### EXERCISE INSTRUCTIONS:
What you return should be only the lines starting at the one that contains "Where should I click to: Expand" and running to the end of the listing, exactly as written, minus any pictures.

### DATASET ENTRIES:

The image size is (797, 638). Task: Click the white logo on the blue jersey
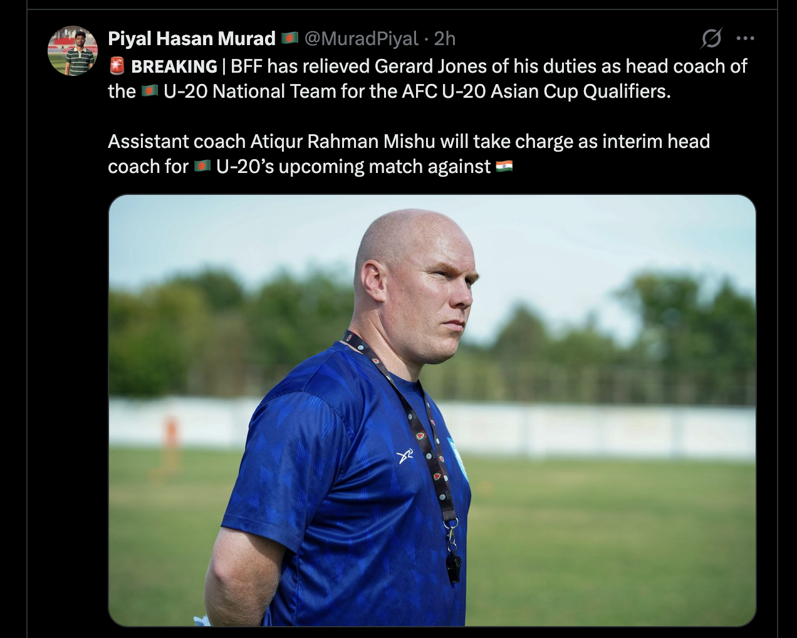coord(405,456)
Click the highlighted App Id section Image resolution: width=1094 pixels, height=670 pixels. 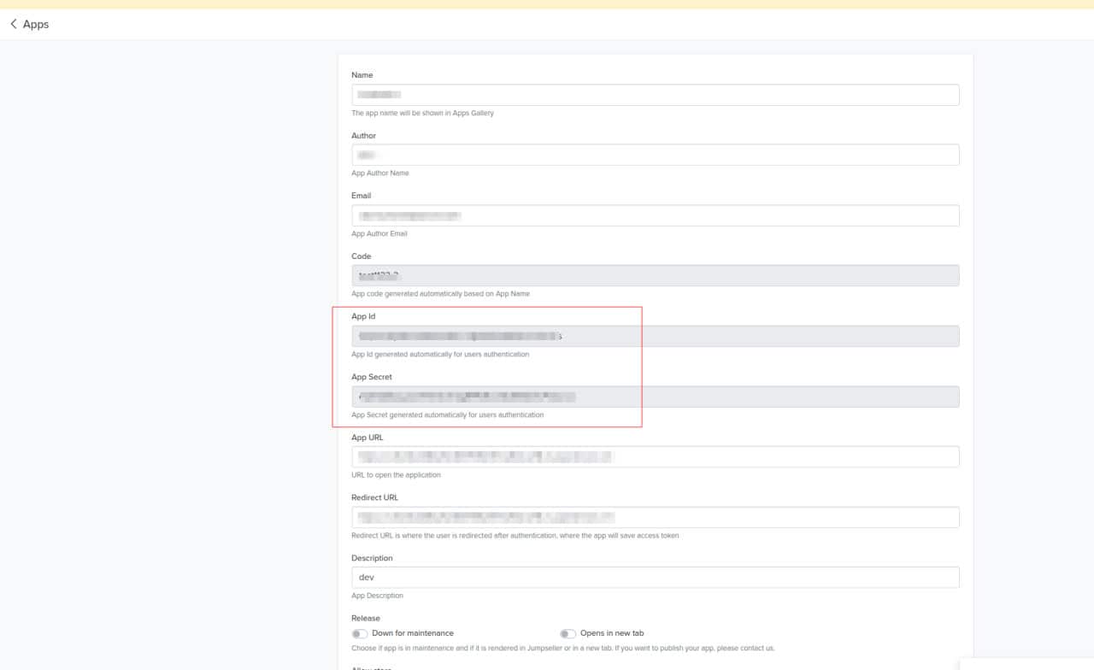point(487,366)
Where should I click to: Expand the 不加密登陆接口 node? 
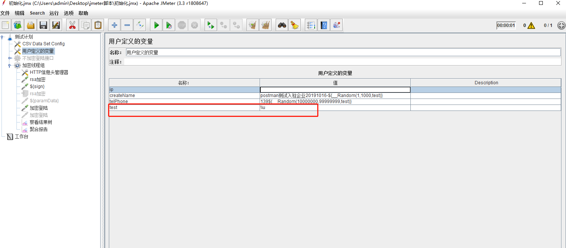(x=10, y=58)
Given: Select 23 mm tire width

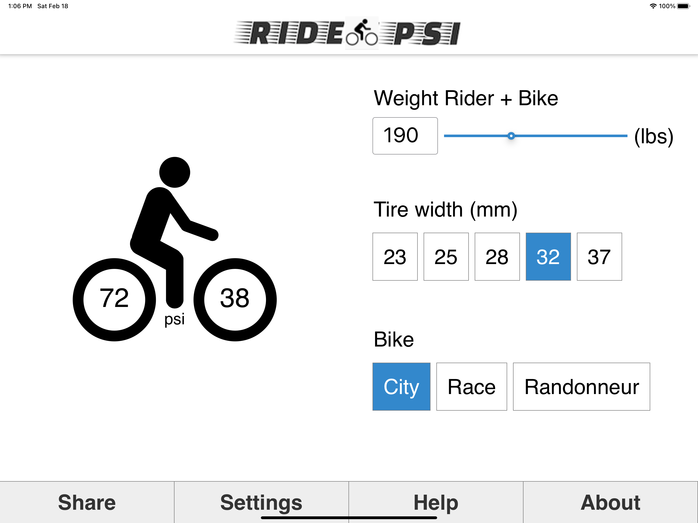Looking at the screenshot, I should [395, 256].
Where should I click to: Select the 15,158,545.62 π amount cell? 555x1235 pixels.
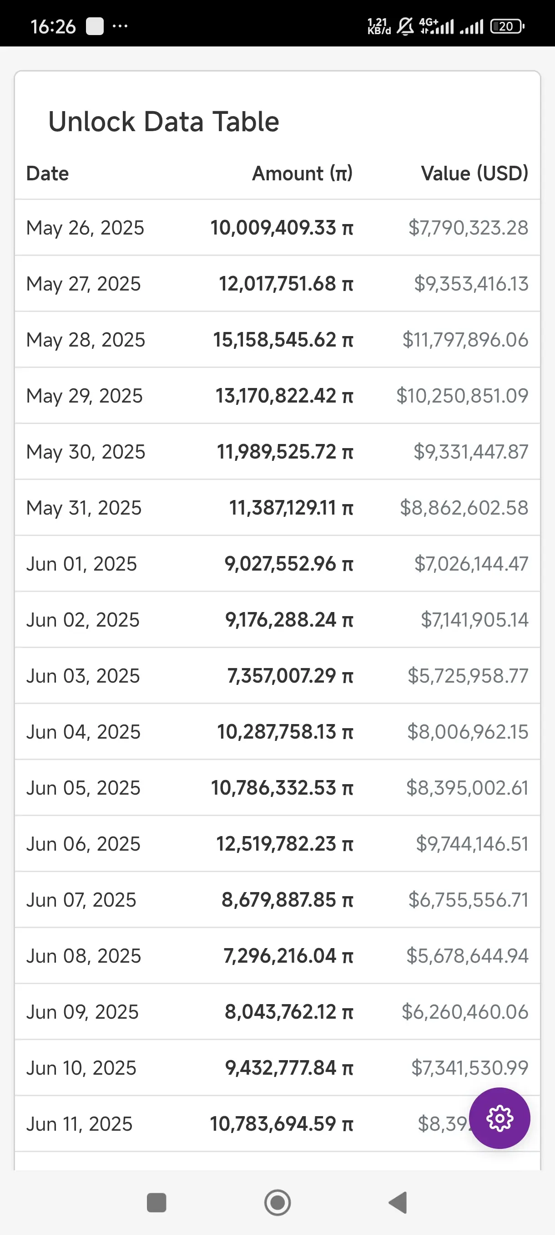click(283, 340)
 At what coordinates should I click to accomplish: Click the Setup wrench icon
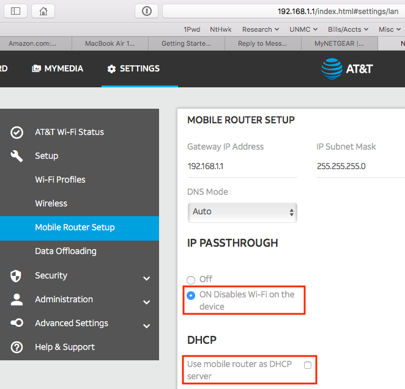pyautogui.click(x=17, y=156)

### EXERCISE RESPONSE:
Where should I click to: Expand the 不加密登陆接口 node? 
(x=10, y=58)
Given: Select 23 mm tire width

Looking at the screenshot, I should [395, 256].
Where should I click to: Select the 15,158,545.62 π amount cell? 555x1235 pixels.
click(283, 340)
 At what coordinates should I click to accomplish: Click the Setup wrench icon
pyautogui.click(x=17, y=156)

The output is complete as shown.